Énoncé: Reprenez l'entretien sur le syndicat des magistrats, placé sous « Texte fourni », et poursuivez-le à partir de sa dernière phrase.

Texte fourni:
C’est la même conviction qui nous avait poussé à présenter notre candidature, lors de l’élection des membres du Conseil supérieur de la magistrature en août 2016.
S’agissant du contexte, c’est qu’au mois de novembre 2016, le gouvernement avait initié des projets de réforme portant sur le statut de la magistrature et le Conseil supérieur de la magistrature (CSM). L’UMS et des magistrats, dont moi-même, avions publiquement dénoncé certaines dispositions du projet. C’est pourquoi, en avril 2016, j’ai adressé à mes mandants, un courriel dans lequel je critiquais l’usage abusif de la procédure de consultation à domicile. Cela m’a valu une notification d’ouverture d’une procédure disciplinaire. Vous connaissez la suite. Alors, lorsqu’à la veille du renouvellement du bureau de l’UMS, des collègues sont venus me demander de présenter ma candidature, je me suis dit, après réflexion, que c’est effectivement, la meilleure tribune pour défendre la cause de la justice et des magistrats. Voilà les raisons de ma candidature.
Maintenant que vous êtes à la tête du syndicat des magistrats, quelles sont les revendications que vous comptez attaquer en priorité ?
Naturellement, les priorités sont le respect des garanties d’indépendance, notamment le principe d’inamovibilité, l’instauration de la transparence dans la gestion de la carrière et le renforcement des moyens alloués à la justice en général et aux juridictions en particulier.

Données extraites d'un jeu de données:

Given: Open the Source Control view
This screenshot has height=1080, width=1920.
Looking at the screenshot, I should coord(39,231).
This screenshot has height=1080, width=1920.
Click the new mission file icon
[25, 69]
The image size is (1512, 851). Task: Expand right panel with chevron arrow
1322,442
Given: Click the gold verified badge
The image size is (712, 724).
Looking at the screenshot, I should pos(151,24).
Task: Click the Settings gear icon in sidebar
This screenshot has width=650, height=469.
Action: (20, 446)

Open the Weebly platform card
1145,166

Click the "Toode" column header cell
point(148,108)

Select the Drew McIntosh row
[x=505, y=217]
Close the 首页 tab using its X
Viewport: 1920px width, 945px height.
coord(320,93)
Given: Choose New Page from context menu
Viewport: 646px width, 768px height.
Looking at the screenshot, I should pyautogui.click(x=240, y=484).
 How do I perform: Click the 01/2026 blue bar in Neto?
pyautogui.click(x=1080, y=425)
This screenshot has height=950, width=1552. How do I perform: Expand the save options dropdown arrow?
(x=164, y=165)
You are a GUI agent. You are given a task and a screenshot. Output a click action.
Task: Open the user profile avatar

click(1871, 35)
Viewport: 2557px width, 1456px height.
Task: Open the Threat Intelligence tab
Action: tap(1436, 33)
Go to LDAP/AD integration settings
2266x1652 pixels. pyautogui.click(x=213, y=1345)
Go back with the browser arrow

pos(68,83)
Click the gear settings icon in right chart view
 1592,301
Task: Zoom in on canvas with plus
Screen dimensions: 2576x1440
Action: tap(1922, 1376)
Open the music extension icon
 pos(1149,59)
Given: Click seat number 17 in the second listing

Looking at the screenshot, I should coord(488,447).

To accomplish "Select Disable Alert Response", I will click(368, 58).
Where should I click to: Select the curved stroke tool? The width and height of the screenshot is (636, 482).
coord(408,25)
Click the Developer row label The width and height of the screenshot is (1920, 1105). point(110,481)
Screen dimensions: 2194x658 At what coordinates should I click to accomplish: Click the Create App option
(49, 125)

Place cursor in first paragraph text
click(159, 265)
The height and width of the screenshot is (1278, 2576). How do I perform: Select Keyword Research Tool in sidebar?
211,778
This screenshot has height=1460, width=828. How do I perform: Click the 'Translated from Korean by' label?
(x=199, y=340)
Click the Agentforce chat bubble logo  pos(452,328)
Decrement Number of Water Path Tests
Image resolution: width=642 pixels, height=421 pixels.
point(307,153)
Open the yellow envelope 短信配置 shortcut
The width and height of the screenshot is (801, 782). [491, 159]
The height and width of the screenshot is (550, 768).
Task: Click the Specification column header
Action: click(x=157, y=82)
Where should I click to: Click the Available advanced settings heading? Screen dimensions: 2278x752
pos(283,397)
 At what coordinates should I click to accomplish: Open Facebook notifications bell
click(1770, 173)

Réponse:
D’abord, sur l’indépendance. Nous en faisons une priorité, car la garantie essentielle de l’indépendance, qui se trouve être le principe d’inamovibilité, est complètement vidée de sa substance. Ce principe est, en effet, souvent contourné par le recours à deux notions : les nécessités de service et l’intérim. S’agissant des nécessités de service, il faut relever que lorsqu’on parle d’indépendance de la justice, il est capital de distinguer ce à quoi renvoie cette notion.
L’indépendance renvoie non seulement à une question d’état d’esprit, mais également aux rapports que la justice entretient avec les autres pouvoirs ou groupes de pression.
Cependant, pour être effective, l’indépendance doit être garantie de manière à ce que le juge soit assuré de pouvoir exercer son office en son âme et conscience, sans s’exposer à des mesures de représailles de la part de l’Exécutif ou d’un quelconque autre pouvoir.
C’est précisément l’objet de l’article 6 de la loi organique n°2017-10 du 17 janvier 2017 portant statut des magistrats. Ce texte pose la règle de l’inamovibilité. Les juges ne pouvant, en principe, être affectés sans leur consentement, sauf en cas de nécessité de service. Dans l’esprit du texte, le recours à la notion de nécessité de service doit évidemment, être exceptionnel. Or, dans la pratique, c’est plutôt la règle. Ce recours systématique à la notion de ‘’nécessité de service’’ installe les juges dans une situation très précaire et vide le principe d’inamovibilité de son objet.
Et l’intérim, en quoi vous pose-t-il problème ?
En principe, la qualité d’intérimaire est donnée à celui qui occupe, provisoirement, un emploi correspondant à un grade supérieur à celui auquel il peut normalement prétendre. Celui qui est intérimaire à son poste, ne peut naturellement revendiquer l’inamovibilité, puisque dans les normes, il n’a pas encore le grade requis pour occuper l’emploi. Dans la pratique, bon nombre de juges, qui occupent pourtant des emplois correspondant à leur grade, sont nommés en qualité d’intérimaires.
Ce qui revient à les priver du bénéfice de l’inamovibilité. Finalement, la combinaison de ces deux pratiques (recours systématique à la notion de nécessité de service et nomination par intérim) fait qu’à quelques exceptions près, les juges peuvent être déplacés avec la même facilité que n’importe quel magistrat du ministère public. Certains sont déplacés au bout de quelques mois d’exercice, d’autres sont affectés du siège au parquet sans aucune explication. Bref, c’est l’aléa et la précarité qui règnent en maître, excluant toute possibilité de se tracer un plan de carrière.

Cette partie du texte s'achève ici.